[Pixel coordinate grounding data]
_ _ _ _

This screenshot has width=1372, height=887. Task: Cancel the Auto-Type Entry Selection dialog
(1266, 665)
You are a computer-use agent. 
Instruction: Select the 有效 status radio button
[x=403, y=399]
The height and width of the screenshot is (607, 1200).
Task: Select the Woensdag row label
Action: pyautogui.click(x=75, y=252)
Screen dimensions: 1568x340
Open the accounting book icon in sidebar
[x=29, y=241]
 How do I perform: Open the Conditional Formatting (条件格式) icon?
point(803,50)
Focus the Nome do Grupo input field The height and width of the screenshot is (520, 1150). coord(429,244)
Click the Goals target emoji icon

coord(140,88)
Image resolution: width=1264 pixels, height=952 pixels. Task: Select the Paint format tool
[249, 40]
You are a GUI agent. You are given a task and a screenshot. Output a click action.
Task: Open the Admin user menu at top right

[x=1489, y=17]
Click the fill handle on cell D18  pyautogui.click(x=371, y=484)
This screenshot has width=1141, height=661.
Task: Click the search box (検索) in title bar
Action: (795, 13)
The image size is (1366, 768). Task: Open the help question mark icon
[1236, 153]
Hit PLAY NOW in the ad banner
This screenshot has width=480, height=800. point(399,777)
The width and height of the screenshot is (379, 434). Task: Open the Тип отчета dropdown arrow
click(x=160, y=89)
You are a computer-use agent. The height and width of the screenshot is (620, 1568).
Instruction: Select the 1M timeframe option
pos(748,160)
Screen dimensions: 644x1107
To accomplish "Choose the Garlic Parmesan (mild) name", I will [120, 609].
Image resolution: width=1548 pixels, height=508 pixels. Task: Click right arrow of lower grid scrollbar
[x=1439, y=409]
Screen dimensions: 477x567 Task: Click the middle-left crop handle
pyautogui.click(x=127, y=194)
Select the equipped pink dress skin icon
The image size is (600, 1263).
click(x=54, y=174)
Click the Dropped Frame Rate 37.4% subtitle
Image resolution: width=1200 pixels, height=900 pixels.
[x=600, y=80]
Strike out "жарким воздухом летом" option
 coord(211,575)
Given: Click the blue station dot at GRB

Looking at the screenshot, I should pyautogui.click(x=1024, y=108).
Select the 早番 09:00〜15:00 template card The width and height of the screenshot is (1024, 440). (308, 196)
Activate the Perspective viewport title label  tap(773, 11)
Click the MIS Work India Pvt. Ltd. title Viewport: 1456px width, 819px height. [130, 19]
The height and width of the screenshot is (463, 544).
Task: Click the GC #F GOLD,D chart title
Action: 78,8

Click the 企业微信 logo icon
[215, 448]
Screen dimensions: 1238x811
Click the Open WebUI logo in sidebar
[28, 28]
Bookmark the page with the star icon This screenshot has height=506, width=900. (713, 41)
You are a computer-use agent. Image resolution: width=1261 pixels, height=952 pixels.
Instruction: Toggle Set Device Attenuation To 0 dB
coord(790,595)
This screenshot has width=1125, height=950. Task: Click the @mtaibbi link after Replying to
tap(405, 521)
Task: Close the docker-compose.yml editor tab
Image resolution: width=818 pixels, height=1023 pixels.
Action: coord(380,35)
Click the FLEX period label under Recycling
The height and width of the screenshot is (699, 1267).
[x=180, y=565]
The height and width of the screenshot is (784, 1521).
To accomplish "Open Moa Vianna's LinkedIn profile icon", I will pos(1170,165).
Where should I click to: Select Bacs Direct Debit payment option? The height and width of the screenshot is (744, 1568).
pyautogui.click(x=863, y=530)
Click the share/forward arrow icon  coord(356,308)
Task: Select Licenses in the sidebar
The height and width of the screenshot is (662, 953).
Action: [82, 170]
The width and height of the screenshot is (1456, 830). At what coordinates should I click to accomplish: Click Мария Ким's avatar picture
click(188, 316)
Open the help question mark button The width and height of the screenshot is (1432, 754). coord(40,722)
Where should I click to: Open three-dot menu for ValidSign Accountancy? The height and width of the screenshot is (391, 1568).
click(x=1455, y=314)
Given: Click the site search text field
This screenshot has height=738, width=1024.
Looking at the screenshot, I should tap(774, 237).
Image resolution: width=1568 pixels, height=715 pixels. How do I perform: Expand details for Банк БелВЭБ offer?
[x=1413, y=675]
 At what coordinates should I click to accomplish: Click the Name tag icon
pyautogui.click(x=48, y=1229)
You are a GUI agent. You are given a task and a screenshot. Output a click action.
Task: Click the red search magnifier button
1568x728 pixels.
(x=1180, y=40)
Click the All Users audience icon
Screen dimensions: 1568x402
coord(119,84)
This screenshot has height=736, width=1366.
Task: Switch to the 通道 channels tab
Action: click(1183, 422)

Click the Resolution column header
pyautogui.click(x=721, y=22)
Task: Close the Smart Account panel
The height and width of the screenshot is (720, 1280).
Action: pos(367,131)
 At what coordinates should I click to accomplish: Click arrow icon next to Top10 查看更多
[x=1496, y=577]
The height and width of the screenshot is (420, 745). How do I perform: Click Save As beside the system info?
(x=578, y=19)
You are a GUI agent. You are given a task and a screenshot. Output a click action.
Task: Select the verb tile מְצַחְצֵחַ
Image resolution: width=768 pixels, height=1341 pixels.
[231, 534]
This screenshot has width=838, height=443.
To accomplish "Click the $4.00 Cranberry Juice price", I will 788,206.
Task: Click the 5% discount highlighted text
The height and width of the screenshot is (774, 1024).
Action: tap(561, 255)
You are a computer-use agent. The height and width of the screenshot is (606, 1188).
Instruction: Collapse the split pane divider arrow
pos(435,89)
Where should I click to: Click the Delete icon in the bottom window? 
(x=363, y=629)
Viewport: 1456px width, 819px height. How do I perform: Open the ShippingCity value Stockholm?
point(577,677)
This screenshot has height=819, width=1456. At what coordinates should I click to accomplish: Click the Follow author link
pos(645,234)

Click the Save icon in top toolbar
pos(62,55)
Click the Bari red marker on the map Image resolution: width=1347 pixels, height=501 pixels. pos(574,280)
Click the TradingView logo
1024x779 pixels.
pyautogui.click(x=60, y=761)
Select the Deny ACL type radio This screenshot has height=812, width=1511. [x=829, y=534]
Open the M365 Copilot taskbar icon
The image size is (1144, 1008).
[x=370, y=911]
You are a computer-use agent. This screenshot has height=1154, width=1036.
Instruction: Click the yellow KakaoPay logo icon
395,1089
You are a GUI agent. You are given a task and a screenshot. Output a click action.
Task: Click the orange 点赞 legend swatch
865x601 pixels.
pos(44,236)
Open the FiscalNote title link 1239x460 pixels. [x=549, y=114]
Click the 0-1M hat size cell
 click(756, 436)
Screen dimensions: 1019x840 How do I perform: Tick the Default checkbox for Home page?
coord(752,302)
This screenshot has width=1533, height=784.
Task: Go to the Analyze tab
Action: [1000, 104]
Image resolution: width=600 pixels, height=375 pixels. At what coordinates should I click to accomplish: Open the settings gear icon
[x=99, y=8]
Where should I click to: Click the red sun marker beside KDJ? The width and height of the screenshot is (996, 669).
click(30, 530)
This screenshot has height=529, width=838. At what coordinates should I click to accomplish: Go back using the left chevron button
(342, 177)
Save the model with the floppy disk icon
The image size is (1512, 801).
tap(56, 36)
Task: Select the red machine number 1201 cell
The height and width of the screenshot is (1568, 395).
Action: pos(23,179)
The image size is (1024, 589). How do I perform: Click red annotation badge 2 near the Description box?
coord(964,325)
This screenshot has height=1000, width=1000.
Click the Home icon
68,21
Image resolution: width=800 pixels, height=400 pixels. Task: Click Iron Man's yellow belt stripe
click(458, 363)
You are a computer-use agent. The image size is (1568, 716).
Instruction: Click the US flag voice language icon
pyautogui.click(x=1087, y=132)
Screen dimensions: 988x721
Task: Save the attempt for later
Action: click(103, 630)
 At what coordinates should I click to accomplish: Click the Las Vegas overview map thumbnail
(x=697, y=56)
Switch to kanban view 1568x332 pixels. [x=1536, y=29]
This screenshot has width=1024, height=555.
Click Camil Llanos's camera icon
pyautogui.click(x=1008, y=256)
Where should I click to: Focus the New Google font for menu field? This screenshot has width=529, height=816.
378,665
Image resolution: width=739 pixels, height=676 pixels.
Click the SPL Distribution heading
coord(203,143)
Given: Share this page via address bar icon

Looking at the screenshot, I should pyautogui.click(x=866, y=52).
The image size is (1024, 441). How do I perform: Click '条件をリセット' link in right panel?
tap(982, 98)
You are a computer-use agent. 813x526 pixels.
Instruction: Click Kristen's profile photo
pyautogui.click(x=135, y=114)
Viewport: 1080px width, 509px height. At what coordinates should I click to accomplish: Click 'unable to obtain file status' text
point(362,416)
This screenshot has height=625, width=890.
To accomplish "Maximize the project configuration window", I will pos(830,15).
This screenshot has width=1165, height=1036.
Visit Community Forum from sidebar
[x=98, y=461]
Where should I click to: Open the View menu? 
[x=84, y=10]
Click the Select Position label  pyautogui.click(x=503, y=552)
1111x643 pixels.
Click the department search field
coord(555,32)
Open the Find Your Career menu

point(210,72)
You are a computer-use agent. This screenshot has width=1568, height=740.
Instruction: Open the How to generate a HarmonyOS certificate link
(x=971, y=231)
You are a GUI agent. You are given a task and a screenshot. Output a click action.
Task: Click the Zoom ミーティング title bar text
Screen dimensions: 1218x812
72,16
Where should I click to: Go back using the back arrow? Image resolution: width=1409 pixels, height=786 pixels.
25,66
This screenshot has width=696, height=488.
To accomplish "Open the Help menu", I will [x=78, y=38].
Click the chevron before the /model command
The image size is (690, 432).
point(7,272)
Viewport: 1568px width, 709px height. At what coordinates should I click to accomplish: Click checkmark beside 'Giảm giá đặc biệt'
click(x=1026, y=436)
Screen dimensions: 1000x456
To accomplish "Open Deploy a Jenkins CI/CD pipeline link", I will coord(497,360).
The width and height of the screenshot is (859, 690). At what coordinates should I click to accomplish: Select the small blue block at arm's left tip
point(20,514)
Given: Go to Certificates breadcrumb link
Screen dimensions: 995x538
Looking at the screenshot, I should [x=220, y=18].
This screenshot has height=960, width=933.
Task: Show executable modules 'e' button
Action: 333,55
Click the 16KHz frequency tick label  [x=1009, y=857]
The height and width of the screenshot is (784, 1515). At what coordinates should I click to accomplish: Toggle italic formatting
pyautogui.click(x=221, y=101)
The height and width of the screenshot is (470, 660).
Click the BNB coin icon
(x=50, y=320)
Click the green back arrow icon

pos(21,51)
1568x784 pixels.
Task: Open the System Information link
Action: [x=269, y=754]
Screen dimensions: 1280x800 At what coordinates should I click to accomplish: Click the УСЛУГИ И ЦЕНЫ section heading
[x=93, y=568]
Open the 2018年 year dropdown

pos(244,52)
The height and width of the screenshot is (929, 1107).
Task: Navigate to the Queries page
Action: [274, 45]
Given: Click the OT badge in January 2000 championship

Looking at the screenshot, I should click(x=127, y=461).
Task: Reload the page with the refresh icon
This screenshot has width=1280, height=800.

_ _ _ _

**Task statement**:
Your answer must be a single number: the count of lines in the data that contain the string "Close".

**Finished task**:
2